I've just found out that one of my favorite authors will be close (about an hour away) this month at a charitable sci/fi/horror convention and I can't go.  I wish I hadn't heard about it  

http://www.stonehill.org/necmain.htm


----------



## Brian G Turner (Oct 12, 2004)

Why can't you go?? Get your hubby to do whatever you are supposed to be doing!!


----------



## dwndrgn (Oct 12, 2004)

I said:
			
		

> Why can't you go?? Get your hubby to do whatever you are supposed to be doing!!
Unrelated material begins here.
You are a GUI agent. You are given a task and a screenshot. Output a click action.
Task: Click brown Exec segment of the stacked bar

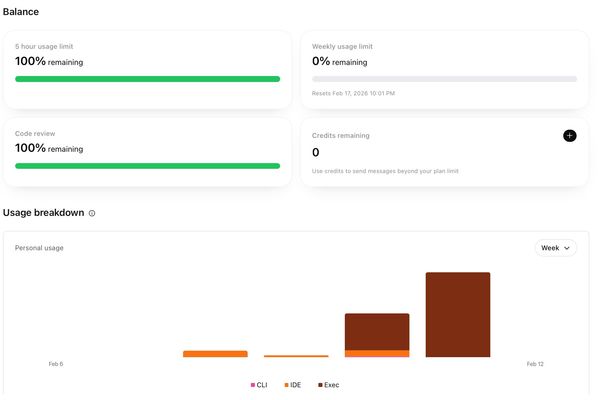click(x=377, y=331)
I would if I could!  No, I just can't afford it at the moment.


----------



## Princess Ivy (Oct 12, 2004)

God I know that feeling and really feel for you DD. honeslty, i hate having no money!!!


----------



## dwndrgn (Oct 12, 2004)

Well, normally I'd be able to work at saving the dough for something special like this but I only found out about the thing yesterday - so I don't have enough time.  I'll just have to start saving for next year.  I think I heard somewhere that this is Robinson's 'pet' con and he probably shows up more often than not so I could be in luck next year.


----------



## Brian G Turner (Oct 12, 2004)

How much is it?? How many extra hours would you have to put in?


----------